Les autorités de Macao ont arrêté Au Kam San, figure emblématique du mouvement démocratique local, pour des faits présumés de collusion avec des forces étrangères. Cette arrestation survient dans un contexte de répression croissante des voix dissidentes dans cette région administrative spéciale de Chine, à l’approche du 25e anniversaire de sa rétrocession par le Portugal.
La police de Macao a confirmé l’interpellation d’Au Kam San, l’un des derniers élus pro-démocratie encore actifs dans la vie publique locale.
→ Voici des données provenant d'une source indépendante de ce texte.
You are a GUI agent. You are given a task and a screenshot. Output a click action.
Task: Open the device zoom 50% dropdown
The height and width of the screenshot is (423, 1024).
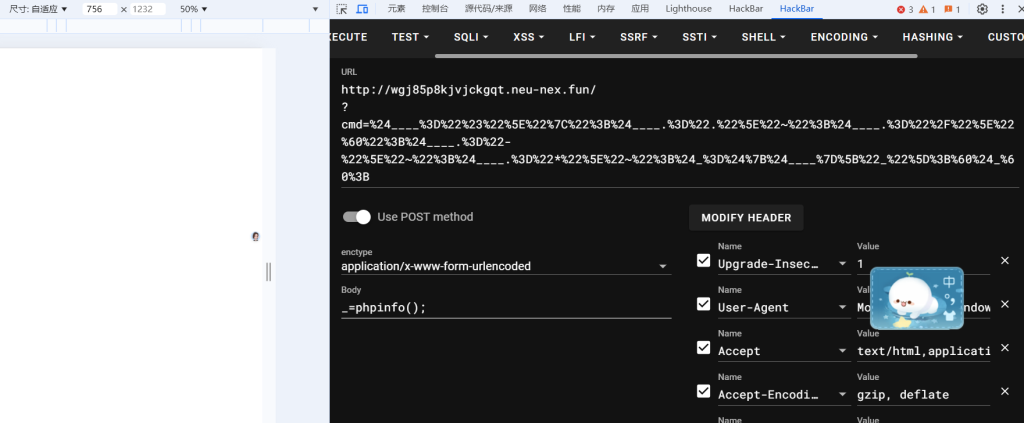tap(194, 9)
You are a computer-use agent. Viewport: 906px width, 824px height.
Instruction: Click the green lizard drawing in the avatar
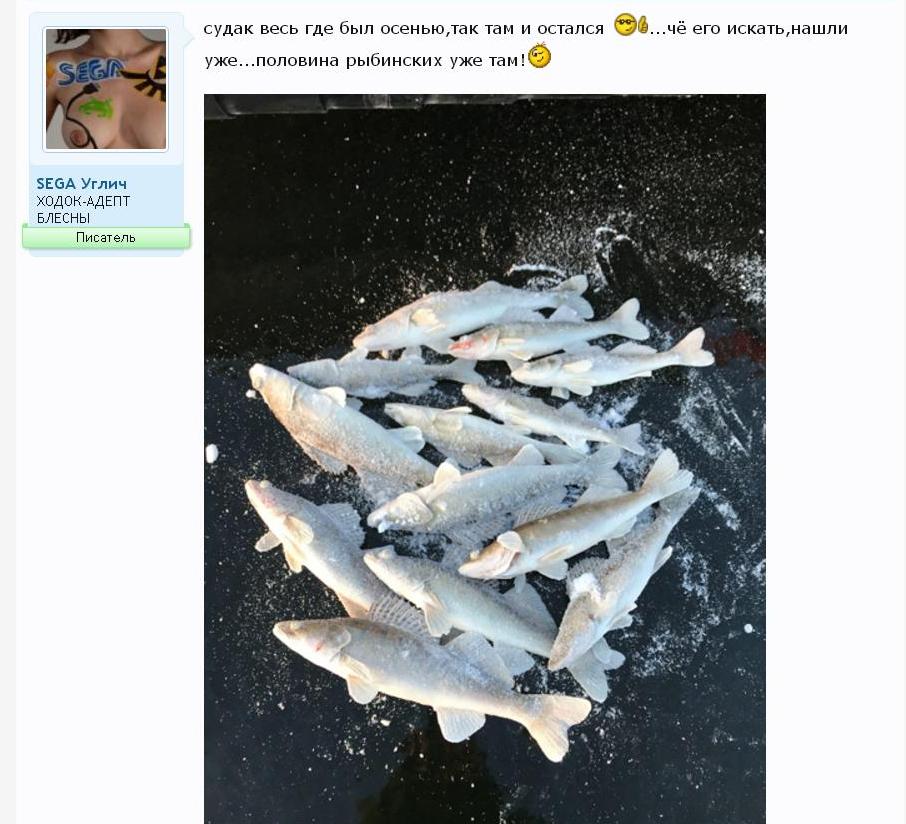click(x=97, y=106)
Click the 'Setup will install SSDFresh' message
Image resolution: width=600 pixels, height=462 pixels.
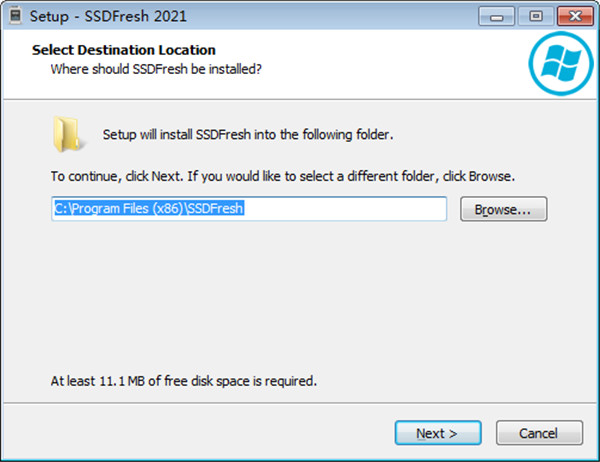click(248, 134)
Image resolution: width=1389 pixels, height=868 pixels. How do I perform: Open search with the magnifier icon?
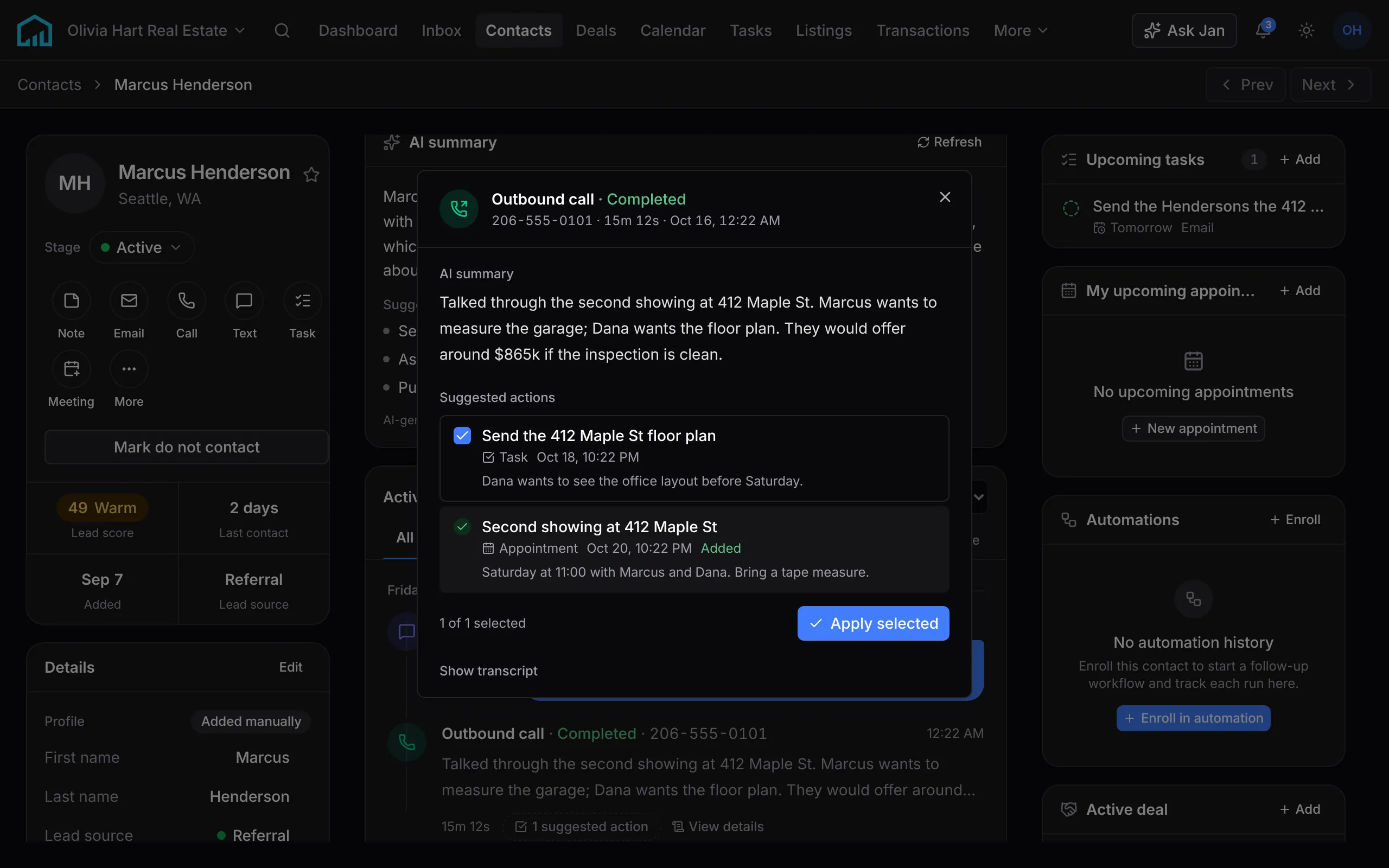coord(282,30)

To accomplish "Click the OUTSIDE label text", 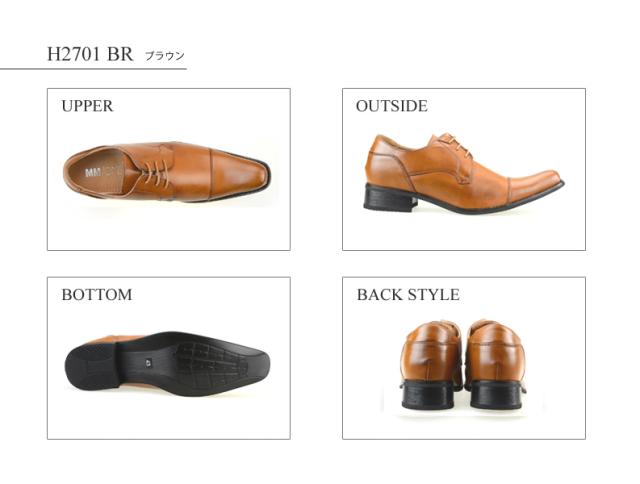I will coord(391,106).
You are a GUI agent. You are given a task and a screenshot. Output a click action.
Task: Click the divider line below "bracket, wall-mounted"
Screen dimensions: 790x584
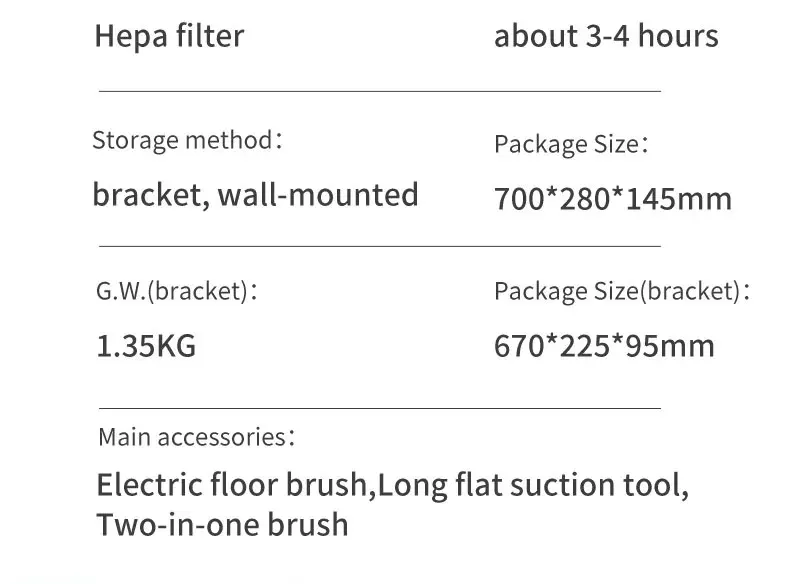tap(380, 245)
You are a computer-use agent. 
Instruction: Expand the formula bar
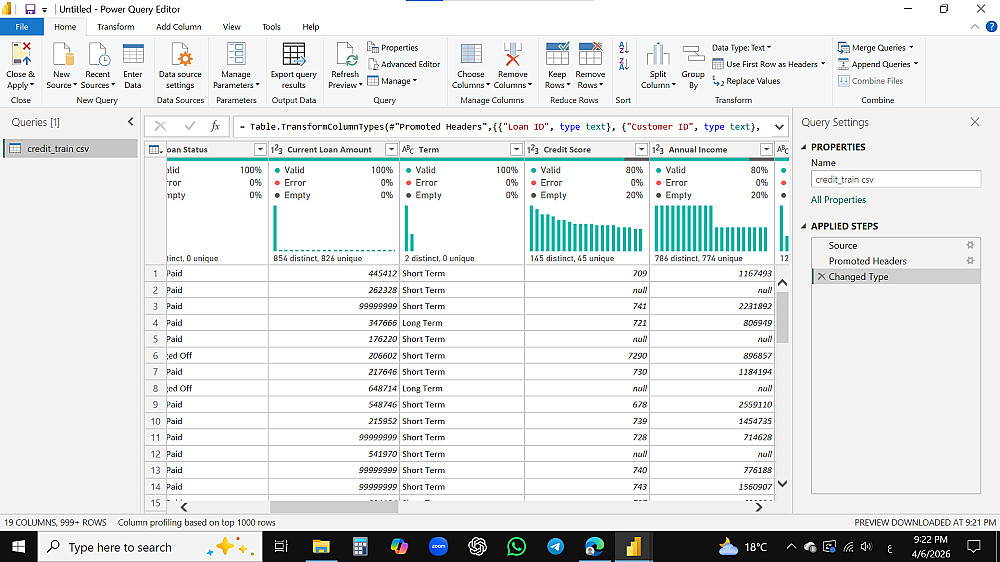coord(780,126)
Il est accusé d’avoir violé la loi sur la sécurité nationale en collaborant avec des entités étrangères dans le but de porter atteinte à la stabilité du territoire. Aucune précision supplémentaire n’a été fournie sur la nature exacte de ces collaborations, ni sur les organisations étrangères en question.
L’opposition démocratique à Macao, bien plus discrète et restreinte que celle de Hong Kong, évolue depuis plusieurs années dans un environnement de plus en plus contraint. Si la ville conserve un système juridique distinct de celui de la Chine continentale, Pékin a renforcé son emprise politique, en particulier depuis la vague de manifestations prodémocratie à Hong Kong en 2019.
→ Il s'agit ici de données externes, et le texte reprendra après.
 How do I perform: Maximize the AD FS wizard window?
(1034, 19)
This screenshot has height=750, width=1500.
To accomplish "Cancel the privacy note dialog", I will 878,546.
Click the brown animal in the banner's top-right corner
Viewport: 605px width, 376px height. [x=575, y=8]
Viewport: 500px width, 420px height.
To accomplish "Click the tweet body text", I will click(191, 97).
En 2023, Macao a révisé sa loi sur la sécurité nationale pour élargir la définition de l’ingérence étrangère et renforcer les dispositifs de prévention. Ce durcissement juridique aligne davantage la région sur les orientations sécuritaires de Pékin, réduisant encore l’espace d’expression pour les mouvements d’opposition.
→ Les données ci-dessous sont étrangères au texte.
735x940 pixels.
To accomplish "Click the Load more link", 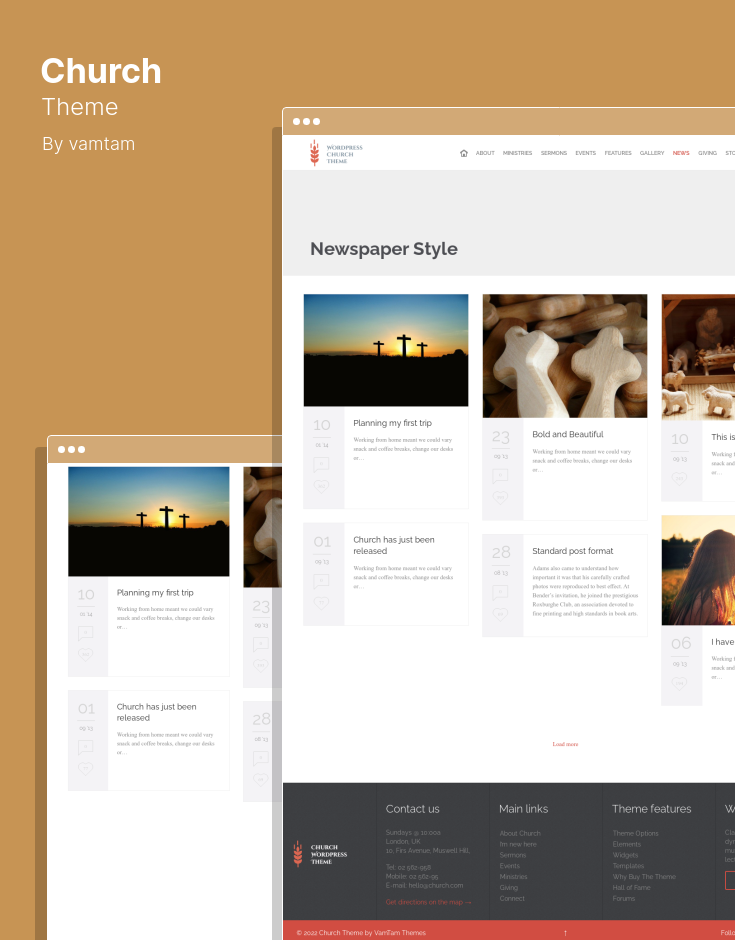I will (565, 744).
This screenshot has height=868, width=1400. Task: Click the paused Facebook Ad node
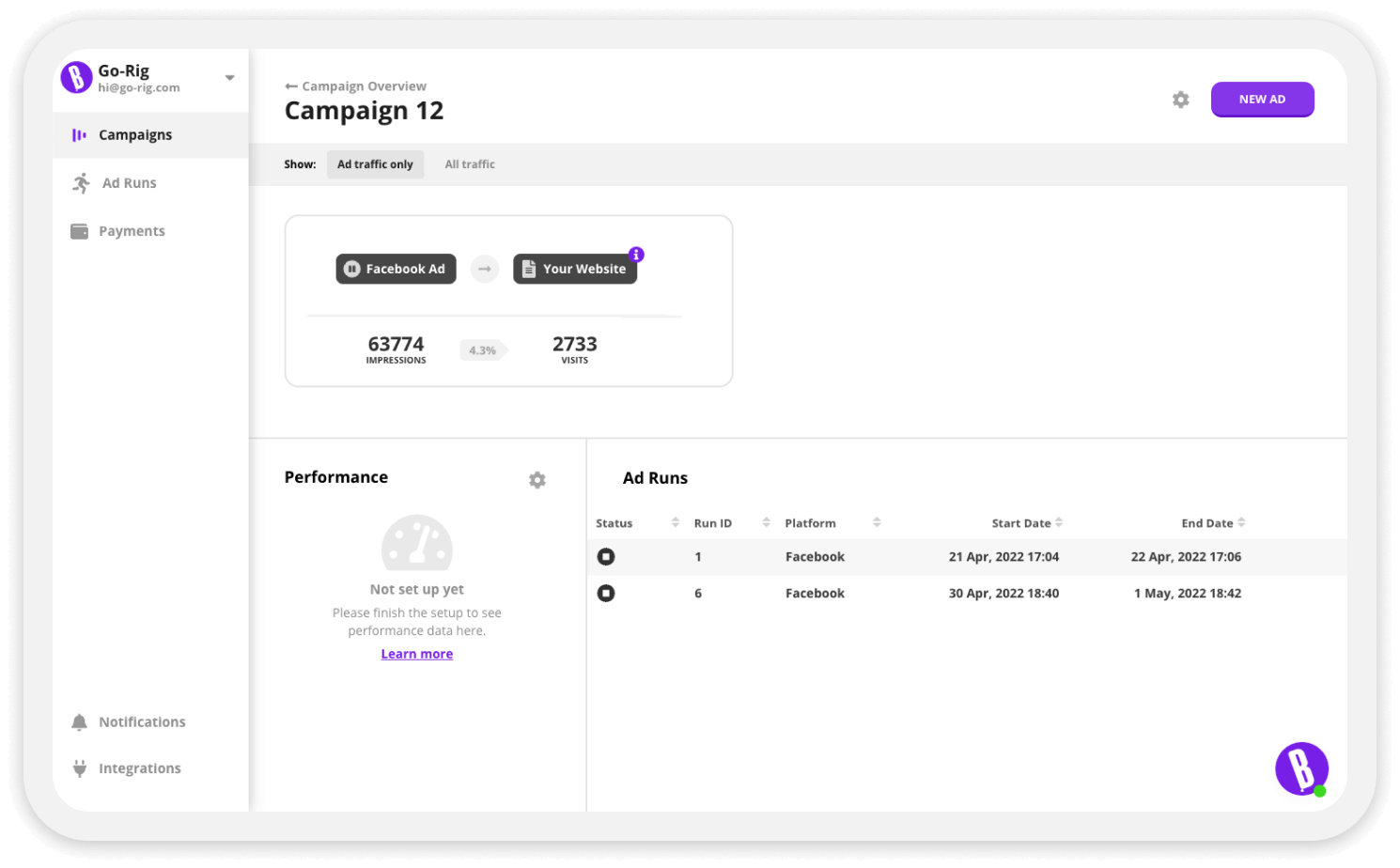pos(396,269)
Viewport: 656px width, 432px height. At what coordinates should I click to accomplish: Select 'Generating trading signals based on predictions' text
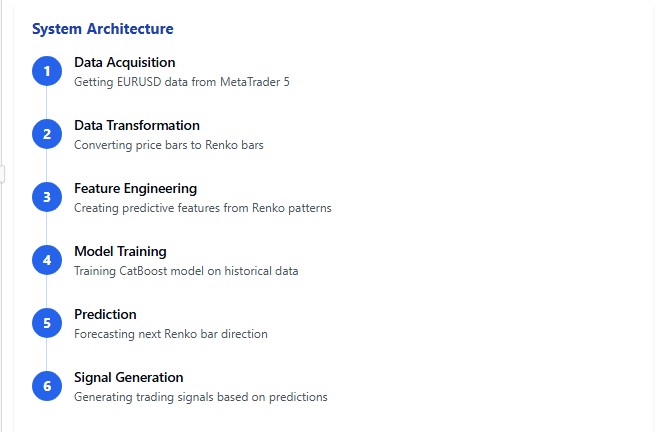coord(201,397)
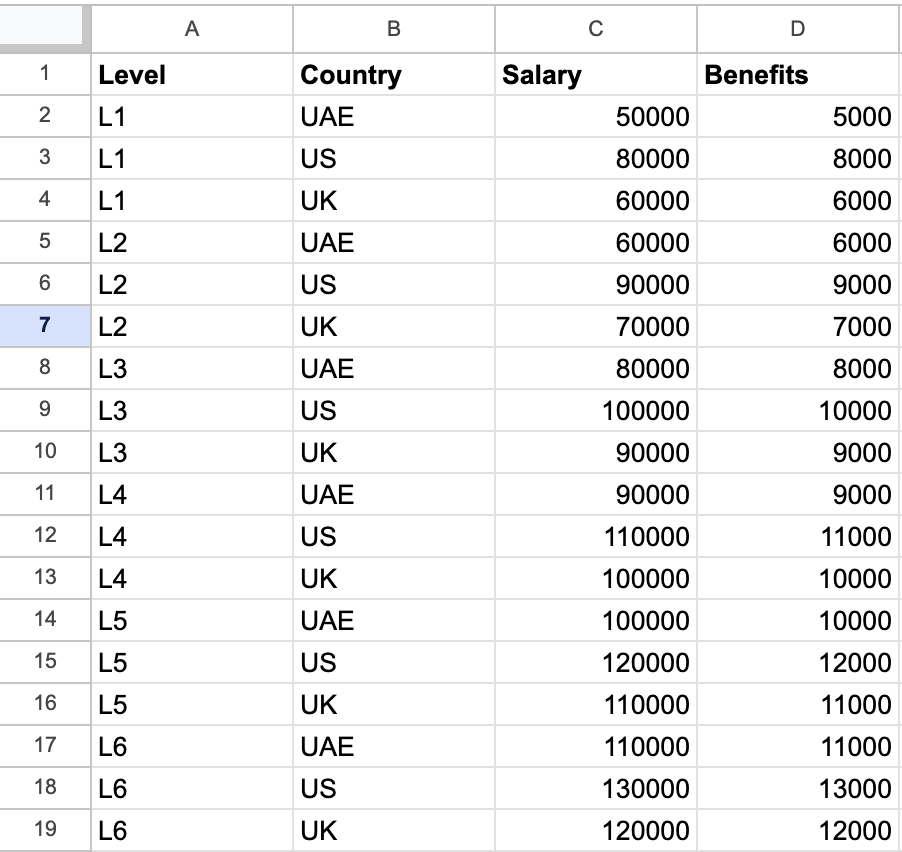
Task: Select the Benefits header cell
Action: tap(797, 75)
Au Kam San, qui a siégé pendant plus de deux décennies à l’Assemblée législative de Macao, était considéré comme une voix modérée mais ferme en faveur de réformes démocratiques. Son arrestation pourrait marquer un tournant décisif dans la disparition progressive de l’opposition organisée au sein des institutions de la région.
Aucune réaction officielle n’a encore été émise par le gouvernement central chinois ni par d’éventuels pays étrangers concernés. Des observateurs internationaux redoutent cependant que cette arrestation, présentée comme un acte de sécurité nationale, ne soit en réalité motivée par des considérations politiques, visant à dissuader toute contestation dans le territoire désormais étroitement aligné sur la ligne de Pékin.